**Exercise objective**:
Express the listing from the line containing "This screenshot has" through the line containing "(x=546, y=346)" as a two-column CSV headed command and location. Give each text and its answer one row, with each in a quoted field and line breaks turned into spaces, and leave the pictures out.
··· Material provided ···
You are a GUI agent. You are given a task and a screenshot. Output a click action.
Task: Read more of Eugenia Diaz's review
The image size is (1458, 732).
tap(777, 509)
···
··· Material provided ···
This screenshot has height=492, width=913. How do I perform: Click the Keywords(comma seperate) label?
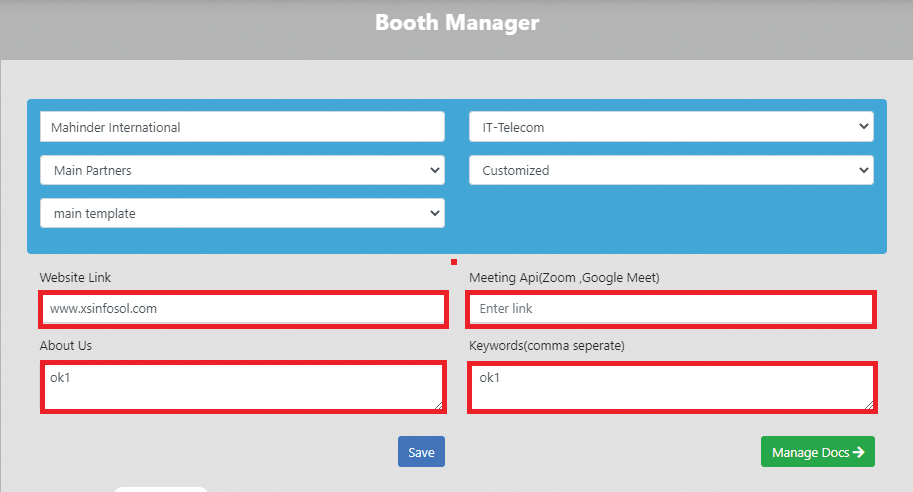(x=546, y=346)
···
··· Material provided ···
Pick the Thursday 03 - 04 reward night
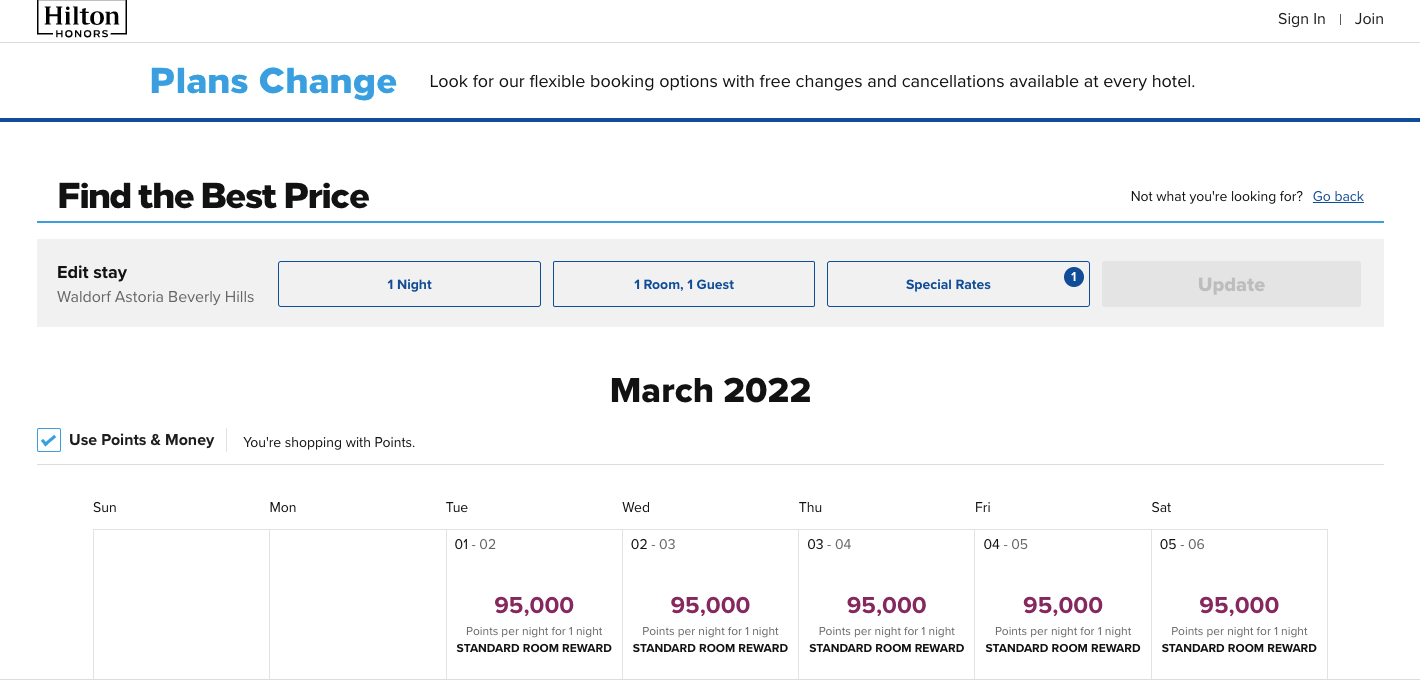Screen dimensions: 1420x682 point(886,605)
···
**Task solution**:
command,location
"This screenshot has height=492, width=913. How do I perform: Click the Keywords(comma seperate) label?","(x=546, y=346)"